Only about 2% of the nearly one crore elderly people who require palliative care getting the same underscores an urgent need for palliative care expansion, including the government opening care units in every taluk, said Sushil Jathanna, Director of CSI Lombard Memorial (Mission) Hospital, Udupi.
He was speaking at the World Hospice and Palliative Care Day programme at Mission Hospital’s Vatsalya Palliative Care Unit on Saturday. The programme was organised in association with the Giants Welfare Foundation, Brahmavara, and Lions Club.
Dr. Jathanna said the elderly population was witnessing an increase and soon it could form 15% of the total population. Nearly one crore elderly people in India were in need of palliative care; but only about 2% were getting it, he said underlining the need for more care units.

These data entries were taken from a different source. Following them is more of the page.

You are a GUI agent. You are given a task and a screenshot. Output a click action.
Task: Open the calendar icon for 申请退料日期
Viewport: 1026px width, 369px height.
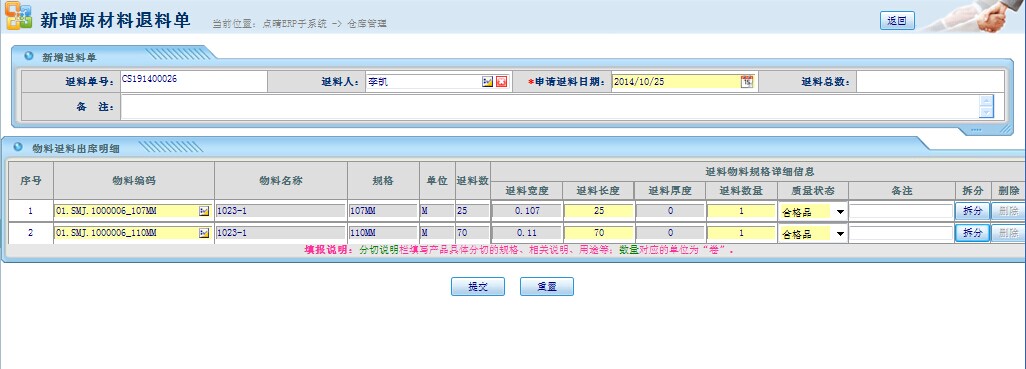click(x=747, y=82)
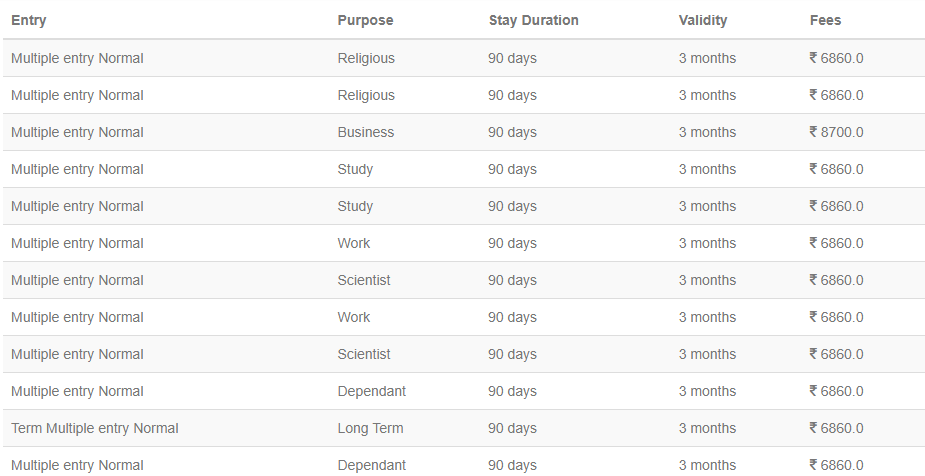Click the 90 days cell in Business row
Screen dimensions: 925x476
click(513, 132)
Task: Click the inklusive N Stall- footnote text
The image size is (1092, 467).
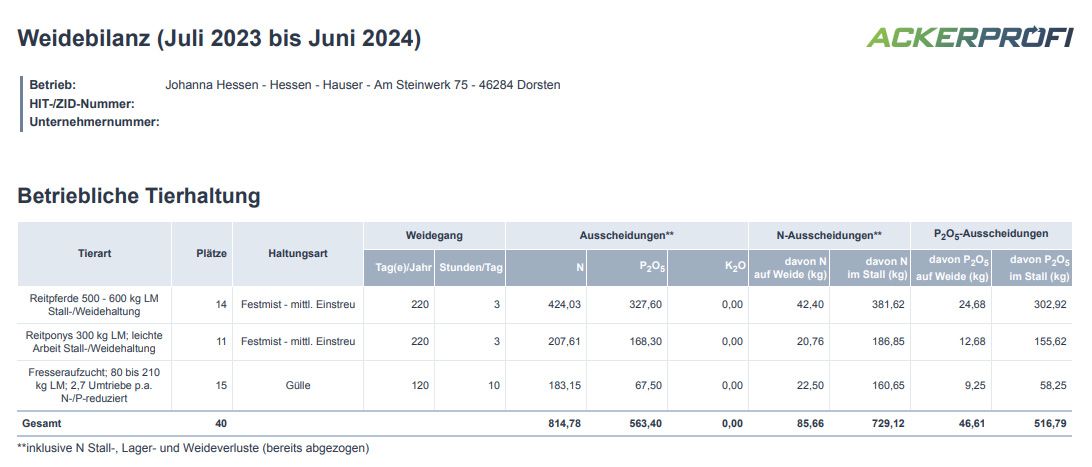Action: [x=193, y=448]
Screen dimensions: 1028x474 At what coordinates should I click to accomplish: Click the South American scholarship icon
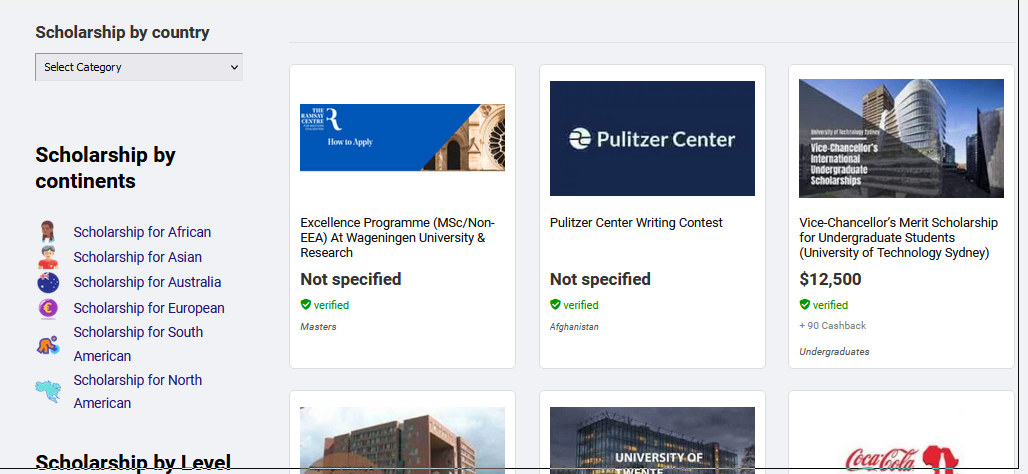click(x=48, y=344)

He said that the concept of palliative care as a specialised discipline was first initiated by Cicely Saunders in 1964 after the death of her father and other loved ones following terminal illness. She started the St. Christopher Hospice in London, which in turn resulted in the hospice movement. In India, the first palliative care unit, Shanti Avedna Sadan, was started in Mumbai in 1986 by a young cancer surgeon, L. J. DeSousa, who had visited St. Christopher Hospice and met Cicely Saunders.
Vatsalya Palliative Care Unit was started in April 2023 and has 20 residents. The hospital plans to expand the unit in the near future, Dr. Jathanna said.